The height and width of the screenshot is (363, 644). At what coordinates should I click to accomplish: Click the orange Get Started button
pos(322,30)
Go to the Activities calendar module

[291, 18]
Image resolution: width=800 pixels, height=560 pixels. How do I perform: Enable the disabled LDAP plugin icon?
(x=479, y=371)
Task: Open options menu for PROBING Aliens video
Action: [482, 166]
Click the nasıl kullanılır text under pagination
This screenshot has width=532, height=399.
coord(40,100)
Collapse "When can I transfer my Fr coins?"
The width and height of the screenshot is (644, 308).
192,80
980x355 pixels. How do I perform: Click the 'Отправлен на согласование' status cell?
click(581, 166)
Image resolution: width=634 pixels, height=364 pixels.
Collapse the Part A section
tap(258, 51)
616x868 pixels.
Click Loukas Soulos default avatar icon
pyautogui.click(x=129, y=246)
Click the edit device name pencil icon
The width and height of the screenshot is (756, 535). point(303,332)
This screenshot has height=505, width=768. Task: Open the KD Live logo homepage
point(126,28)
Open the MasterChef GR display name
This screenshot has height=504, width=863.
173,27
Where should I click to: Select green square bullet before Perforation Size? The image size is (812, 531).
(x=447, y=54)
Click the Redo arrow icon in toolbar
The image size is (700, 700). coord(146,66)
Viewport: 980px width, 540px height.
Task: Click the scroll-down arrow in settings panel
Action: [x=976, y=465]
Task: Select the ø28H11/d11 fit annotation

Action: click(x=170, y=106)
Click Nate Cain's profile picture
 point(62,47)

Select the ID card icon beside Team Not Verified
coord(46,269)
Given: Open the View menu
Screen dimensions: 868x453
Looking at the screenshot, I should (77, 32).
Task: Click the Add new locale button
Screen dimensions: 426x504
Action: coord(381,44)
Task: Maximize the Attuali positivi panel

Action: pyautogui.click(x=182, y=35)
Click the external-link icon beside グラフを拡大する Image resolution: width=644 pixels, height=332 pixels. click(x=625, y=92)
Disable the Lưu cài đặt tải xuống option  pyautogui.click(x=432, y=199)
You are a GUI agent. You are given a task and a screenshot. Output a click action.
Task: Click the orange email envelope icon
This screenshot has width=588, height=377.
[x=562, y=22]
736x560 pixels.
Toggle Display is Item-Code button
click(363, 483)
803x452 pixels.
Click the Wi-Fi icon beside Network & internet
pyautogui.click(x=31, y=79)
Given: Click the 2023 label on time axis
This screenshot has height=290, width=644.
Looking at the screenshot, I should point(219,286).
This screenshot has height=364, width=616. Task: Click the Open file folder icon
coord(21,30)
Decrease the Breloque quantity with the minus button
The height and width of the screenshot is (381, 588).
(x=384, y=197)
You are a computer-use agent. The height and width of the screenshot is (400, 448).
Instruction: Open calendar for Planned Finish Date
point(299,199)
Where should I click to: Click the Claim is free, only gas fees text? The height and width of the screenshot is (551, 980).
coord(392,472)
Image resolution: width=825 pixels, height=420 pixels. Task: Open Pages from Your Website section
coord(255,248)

=-=-=

§ **Directions for this task**
Search the data for "agent". Copy each line that has it.

§ **Solved problem**
You are a GUI agent. You are given a task and a screenshot. Output a click action.
You are a computer-use agent. The height and width of the screenshot is (400, 448).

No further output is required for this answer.